WRITTEN TASK A: Sum up the article on the AE200 eVTOL in two sentences.

EXTRACT TO READ:
====
Aerofugia Unveils Production-Ready AE200 eVTOL at Aero Asia 2025

The landscape of urban air mobility took a significant step forward in late November 2025 at the Aero Asia Show in Zhuhai, China. Aerofugia, a subsidiary of the automotive giant Geely Technology Group, presented its flagship AE200 eVTOL (electric Vertical Take-Off and Landing) aircraft. This presentation highlighted the AE200-100, a production-ready configuration that recently rolled off the assembly line, signaling a shift from experimental prototyping to imminent commercialization within the burgeoning low-altitude economy.

The event, held at the Zhuhai International Airshow Center, served as a critical platform for the general aviation sector in Asia. While numerous companies showcased concepts for sustainable aviation, Aerofugia’s presence was notable for the maturity of its platform. By leveraging the industrial capabilities of its parent company, Geely, the Chengdu-based startup demonstrated a model that integrates automotive-grade manufacturing processes with aerospace engineering. This convergence is increasingly viewed as a necessary step to achieve the scale required for mass adoption of flying taxis.
====
Click-target data:
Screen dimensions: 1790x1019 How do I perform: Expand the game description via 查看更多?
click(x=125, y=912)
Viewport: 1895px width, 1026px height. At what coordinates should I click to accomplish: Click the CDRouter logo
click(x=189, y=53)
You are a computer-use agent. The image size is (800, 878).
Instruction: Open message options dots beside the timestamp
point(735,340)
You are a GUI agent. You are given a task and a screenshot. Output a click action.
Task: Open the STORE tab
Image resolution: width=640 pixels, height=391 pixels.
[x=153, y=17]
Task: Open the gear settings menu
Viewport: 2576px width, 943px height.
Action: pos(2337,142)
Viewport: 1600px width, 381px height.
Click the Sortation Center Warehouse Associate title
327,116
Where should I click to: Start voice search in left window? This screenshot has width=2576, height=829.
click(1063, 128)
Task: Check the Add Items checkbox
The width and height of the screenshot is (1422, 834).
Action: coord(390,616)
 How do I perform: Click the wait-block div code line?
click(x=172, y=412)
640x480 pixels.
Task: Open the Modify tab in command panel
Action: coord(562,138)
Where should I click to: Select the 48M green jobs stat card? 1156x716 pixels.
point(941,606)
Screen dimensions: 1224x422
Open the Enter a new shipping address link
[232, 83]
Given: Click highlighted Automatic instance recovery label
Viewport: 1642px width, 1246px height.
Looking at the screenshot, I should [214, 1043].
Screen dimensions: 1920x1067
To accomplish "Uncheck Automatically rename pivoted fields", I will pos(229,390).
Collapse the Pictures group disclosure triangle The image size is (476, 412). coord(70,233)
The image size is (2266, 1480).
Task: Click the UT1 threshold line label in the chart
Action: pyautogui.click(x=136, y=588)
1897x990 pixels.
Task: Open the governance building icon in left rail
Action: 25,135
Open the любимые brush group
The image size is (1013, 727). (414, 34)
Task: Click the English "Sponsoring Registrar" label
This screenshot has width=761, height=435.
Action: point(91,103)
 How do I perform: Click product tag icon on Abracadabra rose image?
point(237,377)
====
WRITTEN TASK B: Please substitute "icon" for "logo" in the records, from their start down through the line containing "point(735,340)", and give back only those lines with everything else unchanged.

TASK RESULT A: In late November 2025, at the Aero Asia Show in Zhuhai, China, Geely subsidiary Aerofugia presented its AE200 eVTOL aircraft, highlighting the production-ready AE200-100 configuration, which signals a shift from experimental prototyping to imminent commercialization. The Chengdu-based startup's platform stood out for its maturity, integrating automotive-grade manufacturing processes from its parent company Geely with aerospace engineering, a convergence increasingly seen as necessary for mass adoption of flying taxis.

TASK RESULT B:
Screen dimensions: 1790x1019 How do I perform: Expand the game description via 查看更多?
click(x=125, y=912)
Viewport: 1895px width, 1026px height. At what coordinates should I click to accomplish: Click the CDRouter icon
click(x=189, y=53)
You are a computer-use agent. The image size is (800, 878).
Instruction: Open message options dots beside the timestamp
point(735,340)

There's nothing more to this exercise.